The defendant protested against all these acts, con-, tending that as a citizen of the United States he had a right to reside where he then was under its treaty with Japan. He also objected because, as he alleged, the governor of California, in his action, had violated the constitution of the United States in making the request which he did of the Japanese government.

The governor of California could not make any treaty with Japan, and seems merely to have made a request that a party charged with a criminal offense, of which the courts of the state had jurisdiction, might be delivered to a police officer of San Francisco, and returned, to be tried for his alleged crime, to the state whose laws he was asserted to have violated.

If, as the defendant claims, the governor had no legal *349right, as such, to demand and obtain his return to California, then it would seem that he was returned by means of illegal force used by that officer and his assistants, and through the wish of the Japanese government, to oblige the governor, as being the executive officer of one of the United States. While this might be said in a certain sense to be a violation of the defendant’s personal right, and a kidnaping, so to speak, so far as the governor’s action is concerned, it does not appear that the Japanese government has complained in any way of his act. The matter then resolves itself into this: that as between the governor and the defendant, the latter has suffered a deprivation of personal liberty in a case where the governor had no legal power to act. The defendant being*before the proper court, which had jurisdiction of his offense, it matters not how he may have - entered into the presence of the court, it was its duty to try him.
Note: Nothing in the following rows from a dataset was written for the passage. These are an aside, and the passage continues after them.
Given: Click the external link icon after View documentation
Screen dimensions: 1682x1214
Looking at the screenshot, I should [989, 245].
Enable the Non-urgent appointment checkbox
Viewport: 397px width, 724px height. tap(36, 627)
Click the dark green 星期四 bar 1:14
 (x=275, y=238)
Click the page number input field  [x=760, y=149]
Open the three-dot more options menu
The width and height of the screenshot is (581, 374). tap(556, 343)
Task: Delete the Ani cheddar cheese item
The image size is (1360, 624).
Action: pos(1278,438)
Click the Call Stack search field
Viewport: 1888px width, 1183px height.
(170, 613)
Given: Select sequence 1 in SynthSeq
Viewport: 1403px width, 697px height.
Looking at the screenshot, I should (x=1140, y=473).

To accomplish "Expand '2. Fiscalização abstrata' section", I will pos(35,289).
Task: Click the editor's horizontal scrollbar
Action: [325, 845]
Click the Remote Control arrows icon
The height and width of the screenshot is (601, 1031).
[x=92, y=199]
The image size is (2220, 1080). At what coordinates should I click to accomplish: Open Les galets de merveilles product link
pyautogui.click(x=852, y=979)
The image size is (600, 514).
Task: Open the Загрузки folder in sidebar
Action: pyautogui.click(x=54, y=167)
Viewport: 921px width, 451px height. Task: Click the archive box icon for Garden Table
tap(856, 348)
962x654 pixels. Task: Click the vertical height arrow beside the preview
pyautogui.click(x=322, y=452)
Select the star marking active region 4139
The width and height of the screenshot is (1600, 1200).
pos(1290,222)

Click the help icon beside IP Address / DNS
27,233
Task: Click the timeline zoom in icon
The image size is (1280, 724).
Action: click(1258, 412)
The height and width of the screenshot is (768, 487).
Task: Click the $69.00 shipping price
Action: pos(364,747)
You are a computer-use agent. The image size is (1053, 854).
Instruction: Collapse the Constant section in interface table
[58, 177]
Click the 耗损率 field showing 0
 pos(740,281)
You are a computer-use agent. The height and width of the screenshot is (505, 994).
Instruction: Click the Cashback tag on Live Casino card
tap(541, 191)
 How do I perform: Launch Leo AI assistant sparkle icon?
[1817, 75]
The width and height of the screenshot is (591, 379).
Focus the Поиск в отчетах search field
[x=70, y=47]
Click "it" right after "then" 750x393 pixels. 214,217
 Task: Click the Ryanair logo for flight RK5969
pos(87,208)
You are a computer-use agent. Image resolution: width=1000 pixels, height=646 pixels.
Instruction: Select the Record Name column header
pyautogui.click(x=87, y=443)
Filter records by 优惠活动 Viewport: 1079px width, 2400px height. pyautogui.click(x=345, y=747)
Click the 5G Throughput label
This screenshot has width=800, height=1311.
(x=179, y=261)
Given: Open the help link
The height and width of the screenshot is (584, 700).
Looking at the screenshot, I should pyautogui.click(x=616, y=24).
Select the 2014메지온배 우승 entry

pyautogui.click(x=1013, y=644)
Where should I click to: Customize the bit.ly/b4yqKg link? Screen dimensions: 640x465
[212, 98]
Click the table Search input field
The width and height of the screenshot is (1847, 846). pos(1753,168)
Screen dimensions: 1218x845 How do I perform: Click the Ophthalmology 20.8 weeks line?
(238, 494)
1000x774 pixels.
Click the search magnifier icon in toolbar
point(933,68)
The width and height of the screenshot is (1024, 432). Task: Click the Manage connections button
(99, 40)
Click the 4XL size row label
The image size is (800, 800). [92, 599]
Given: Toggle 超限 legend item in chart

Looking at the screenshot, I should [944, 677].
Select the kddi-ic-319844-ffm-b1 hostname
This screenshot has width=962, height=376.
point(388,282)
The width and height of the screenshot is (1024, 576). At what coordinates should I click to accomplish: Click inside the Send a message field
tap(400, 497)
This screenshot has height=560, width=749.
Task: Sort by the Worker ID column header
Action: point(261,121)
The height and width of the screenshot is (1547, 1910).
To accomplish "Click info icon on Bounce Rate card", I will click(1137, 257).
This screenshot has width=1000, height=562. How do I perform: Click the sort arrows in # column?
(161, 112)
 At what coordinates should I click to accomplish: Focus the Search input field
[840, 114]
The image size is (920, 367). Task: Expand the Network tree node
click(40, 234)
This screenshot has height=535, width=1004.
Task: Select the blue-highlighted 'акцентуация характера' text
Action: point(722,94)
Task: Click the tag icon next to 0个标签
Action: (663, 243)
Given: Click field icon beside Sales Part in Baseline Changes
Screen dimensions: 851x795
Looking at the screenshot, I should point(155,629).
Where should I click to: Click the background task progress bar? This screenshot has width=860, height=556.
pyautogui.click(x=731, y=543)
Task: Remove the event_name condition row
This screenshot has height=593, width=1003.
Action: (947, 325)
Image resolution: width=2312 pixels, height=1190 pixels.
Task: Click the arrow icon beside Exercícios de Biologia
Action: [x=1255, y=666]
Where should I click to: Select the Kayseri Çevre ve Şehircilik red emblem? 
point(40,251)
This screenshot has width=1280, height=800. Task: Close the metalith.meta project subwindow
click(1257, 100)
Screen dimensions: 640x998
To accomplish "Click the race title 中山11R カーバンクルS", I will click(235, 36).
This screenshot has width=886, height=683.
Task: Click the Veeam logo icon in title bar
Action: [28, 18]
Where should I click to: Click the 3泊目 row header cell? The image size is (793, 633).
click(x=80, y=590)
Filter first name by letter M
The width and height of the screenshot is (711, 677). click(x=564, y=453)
“The jurisdiction of the court in which the individual is found is not impaired by the manner in which the accused is brought before it.” (Mahon v. Justice, 127 U. S. 708, and cases cited.)

“It would indeed be a strange conclusion if a party charged with a criminal offense could be excused from answering the government whose laws he had violated, because other parties had done violence to him, and also committed an offense against the laws of another state.” (Mahon v. Justice, 127 U. S. 712; Ex parte Ah Men, 77 Cal. 198.)

The governor of the state cannot oust the courts of the commonwealth of their right to try an individual charged with an offense over which they have jurisdiction, because of the fact that he has been instrumental in having the defendant there, by violation of his personal rights. It will not do to say that a fugitive from justice can escape the punishment for his crime because the governor of a state may have violated some law. *350The people of a state are not bound by any illegal act of their governor, nor should they be.

The argument of the defendant, to the effect that the state is bound in law and good morals to have this defendant released, and that her courts should so hold, strikes us as being without force. The governor, evidently actuated by the motive that one charged with a high crime should have meted out to him just punishment, may have taken steps to bring him before the bar of a court of justice having jurisdiction of his offense which are not warranted by law, but that is a matter personal to the governor, with which neither the commonwealth nor the courts have any concern.

This is not the case of a defendant who has been extradited for an offense under a treaty existing between the United States government and some foreign power, where it is attempted to try him for some other offense for which he has not been extradited.

The affidavits of the jurors which were procured to be taken by the defendant for use on his motion to obtain a new trial are not entitled to any consideration, as they went to the impeachment of their verdict. (People v. Gray, 61 Cal. 183; 44 Am. Rep. 549.)

On the whole case, presented as it has been upon both’ sides fully and ably, we perceive no prejudicial error, and advise that the judgment and order be affirmed.

Belcher, C. C., and IIayne, C., concurred.

The Court.

—For the reasons given in the foregoing opinion, the judgment and order are affirmed.